Exercise -
Go through the listing beneath and show each line containing the string "This".

Recorded data -
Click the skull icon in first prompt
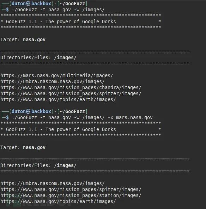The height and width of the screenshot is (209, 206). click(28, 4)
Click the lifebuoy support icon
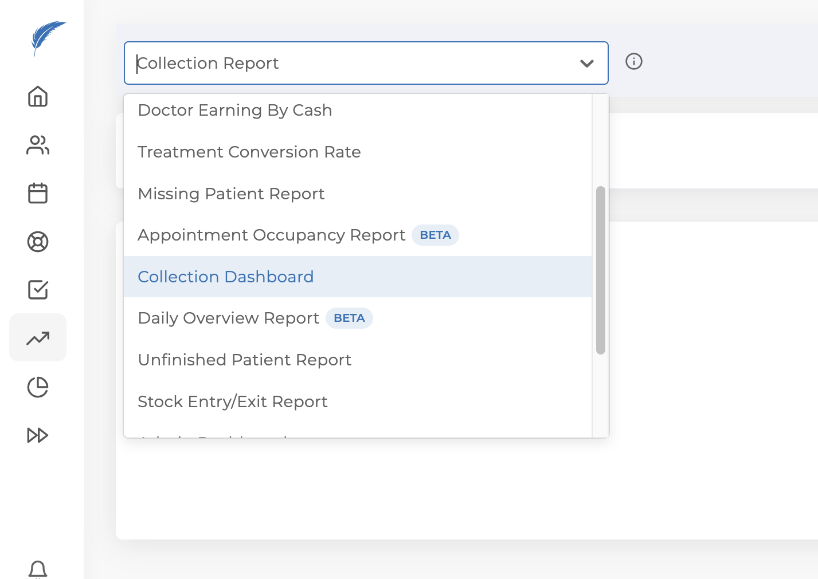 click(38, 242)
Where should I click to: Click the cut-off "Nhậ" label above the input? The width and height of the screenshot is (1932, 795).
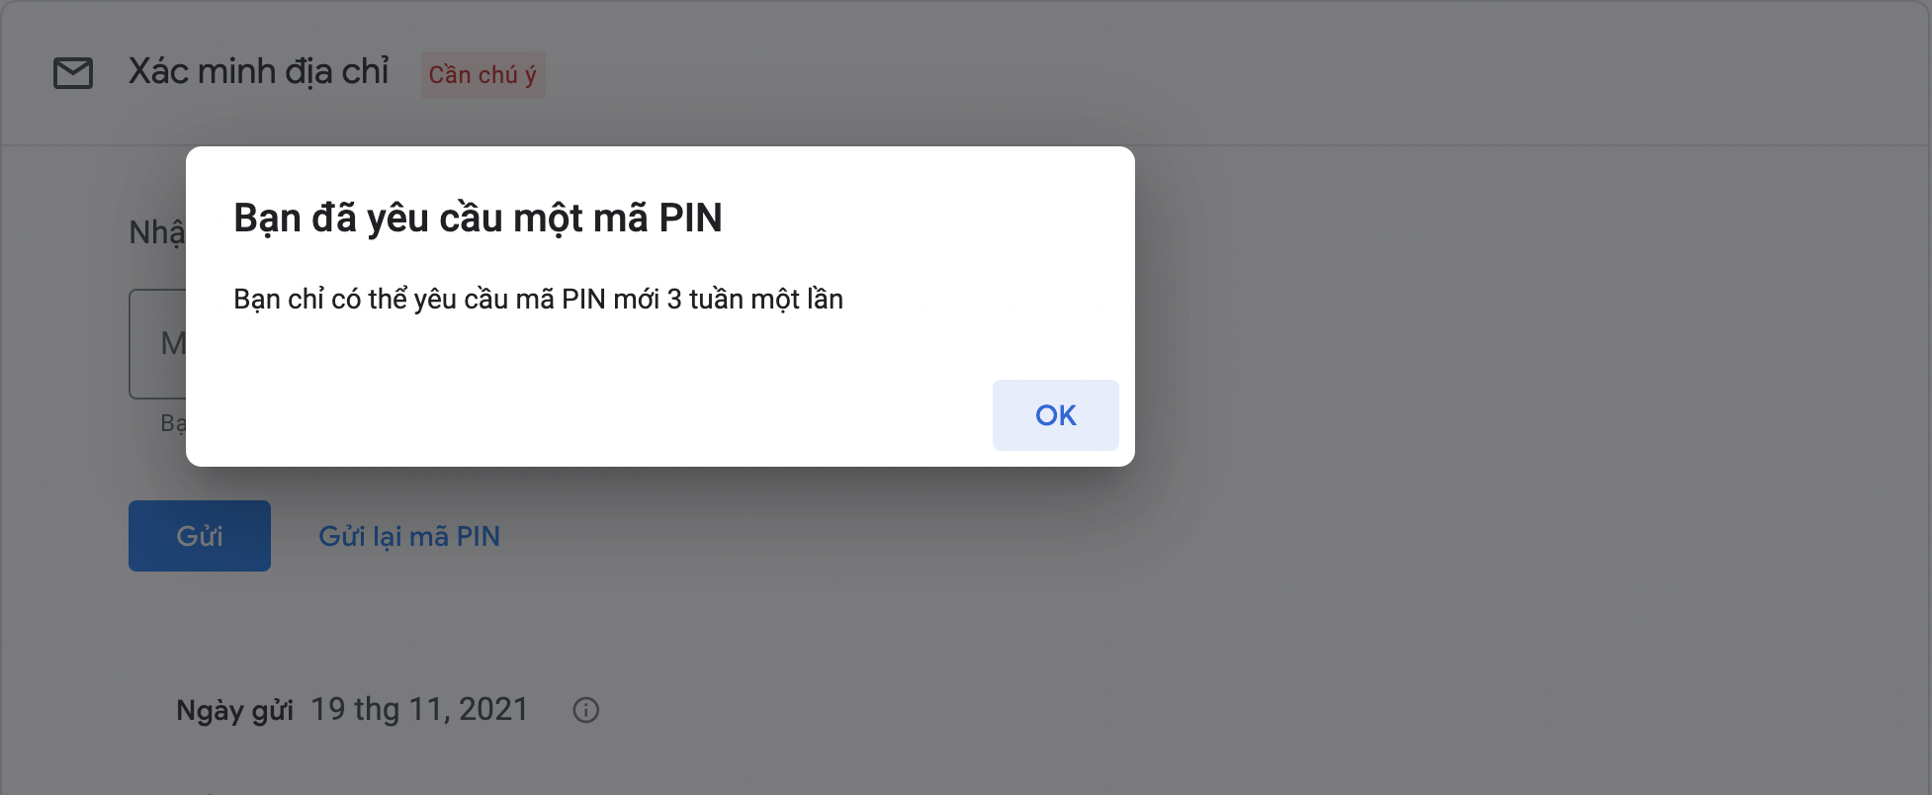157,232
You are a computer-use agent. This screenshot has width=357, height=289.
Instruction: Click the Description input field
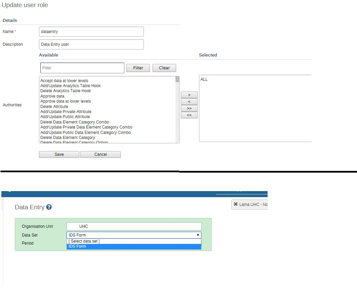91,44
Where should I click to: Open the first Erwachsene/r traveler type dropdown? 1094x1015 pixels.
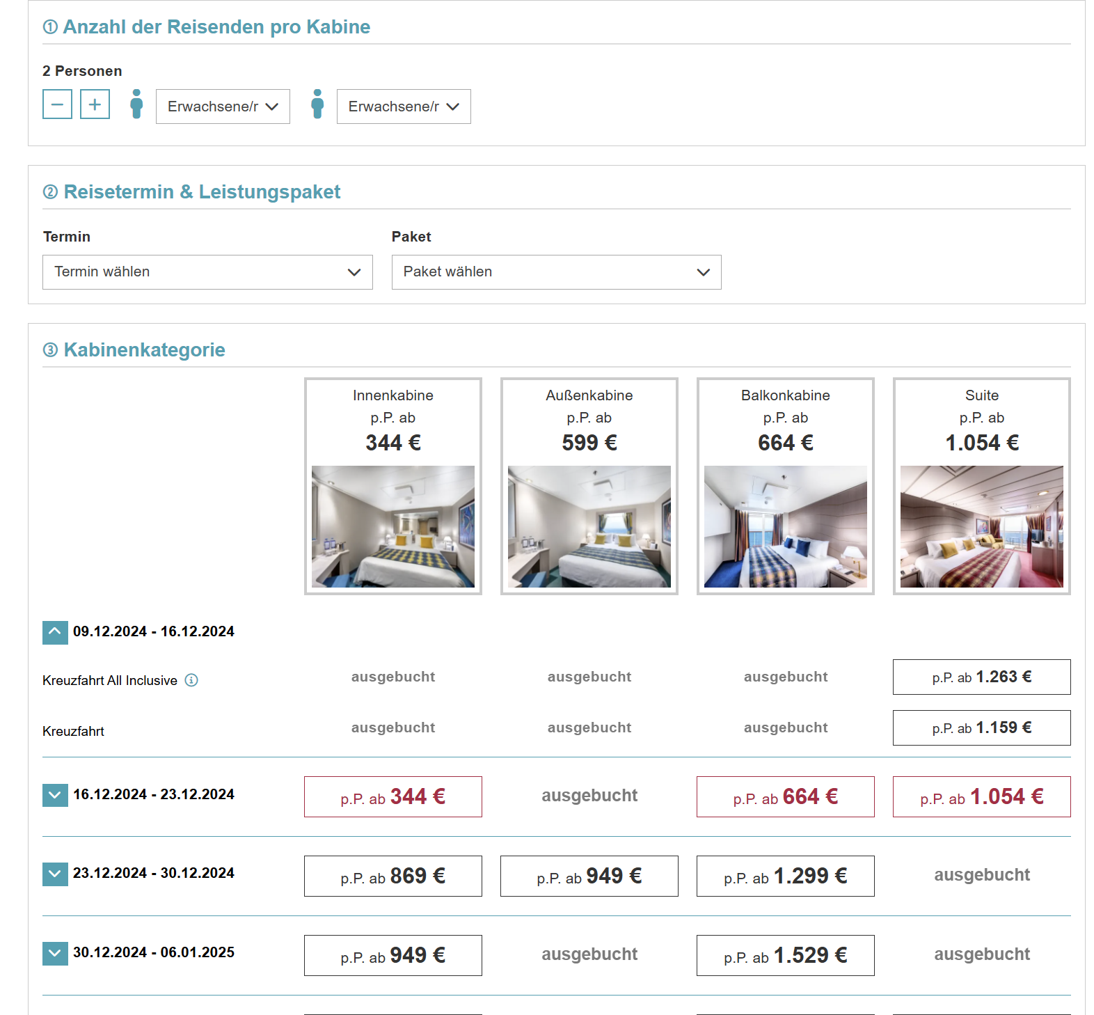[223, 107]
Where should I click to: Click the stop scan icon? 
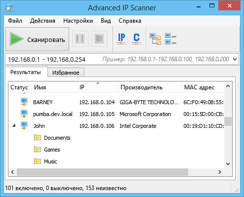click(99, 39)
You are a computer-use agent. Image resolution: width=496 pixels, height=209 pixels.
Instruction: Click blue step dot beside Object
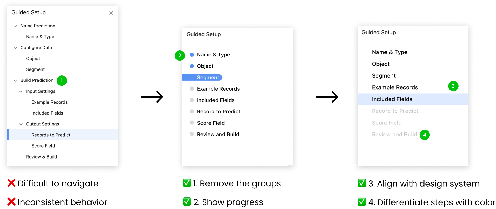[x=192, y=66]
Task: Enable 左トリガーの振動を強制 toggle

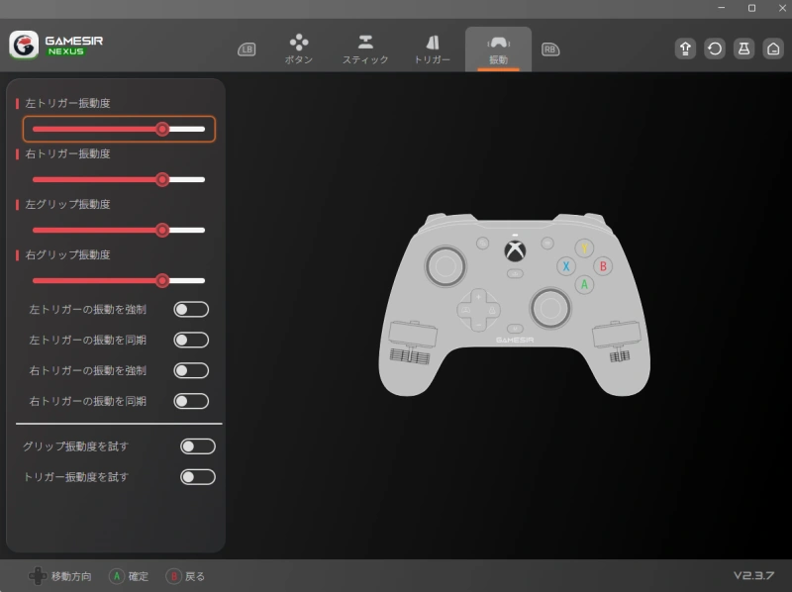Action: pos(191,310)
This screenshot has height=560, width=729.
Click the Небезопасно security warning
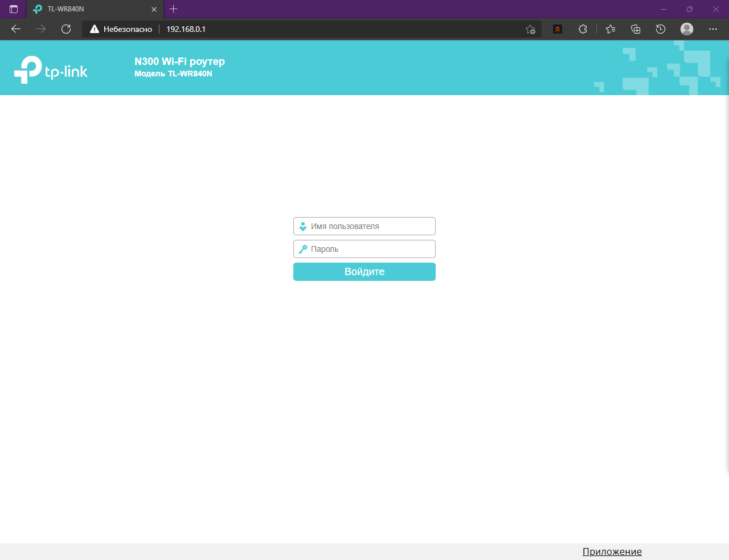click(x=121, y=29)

...

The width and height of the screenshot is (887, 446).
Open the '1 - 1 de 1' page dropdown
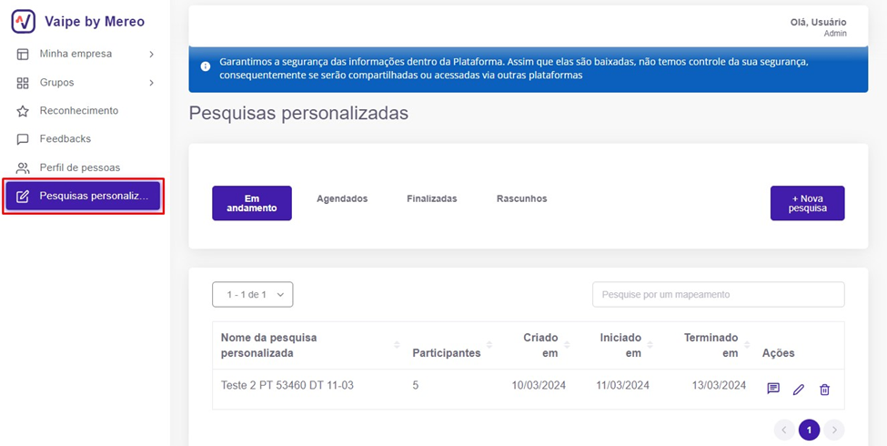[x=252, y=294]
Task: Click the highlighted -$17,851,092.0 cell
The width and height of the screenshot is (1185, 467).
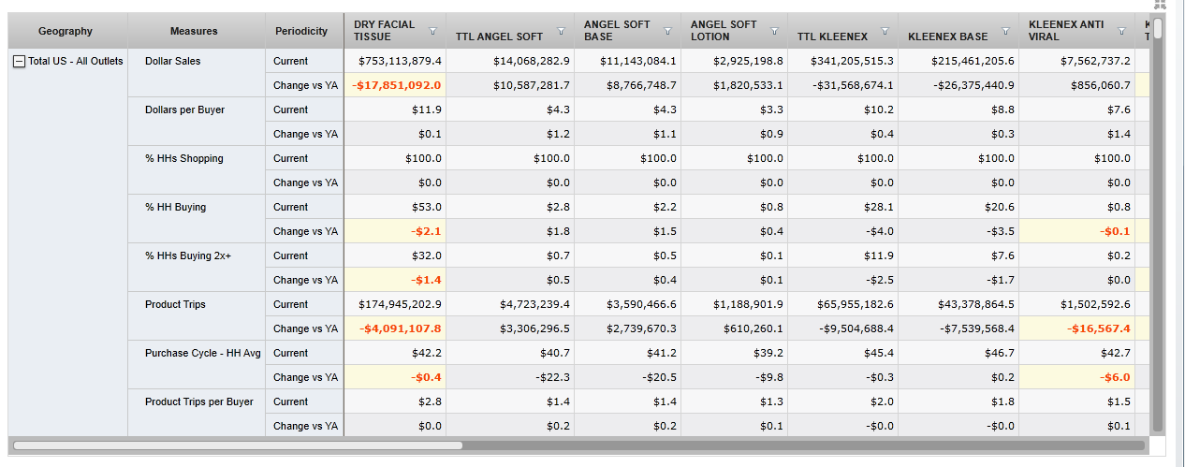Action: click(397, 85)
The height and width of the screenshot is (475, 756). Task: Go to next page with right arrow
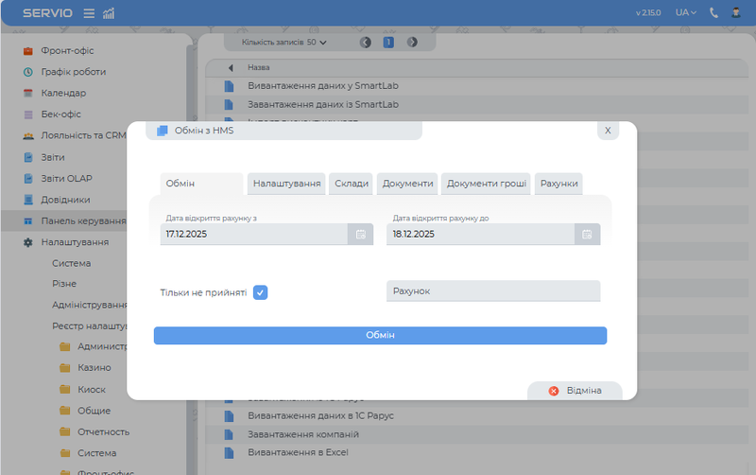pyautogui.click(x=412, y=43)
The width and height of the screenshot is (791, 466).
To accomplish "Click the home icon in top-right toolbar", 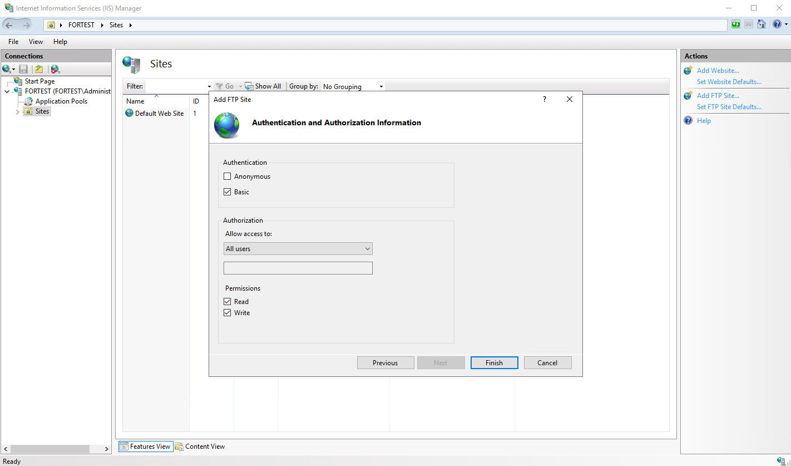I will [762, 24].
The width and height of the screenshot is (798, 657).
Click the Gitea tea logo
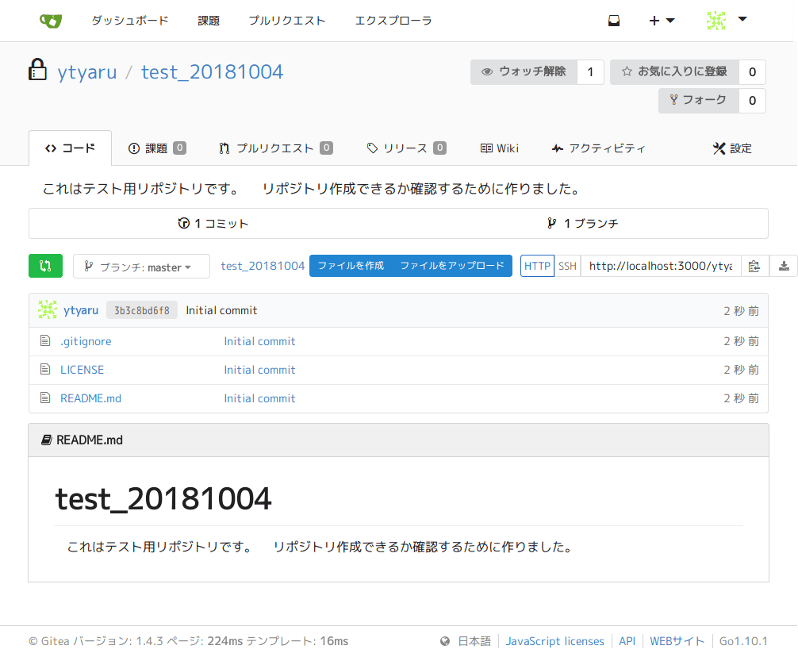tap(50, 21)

The completed task -
You are a computer-use agent. This screenshot has width=357, height=289.
This screenshot has height=560, width=729.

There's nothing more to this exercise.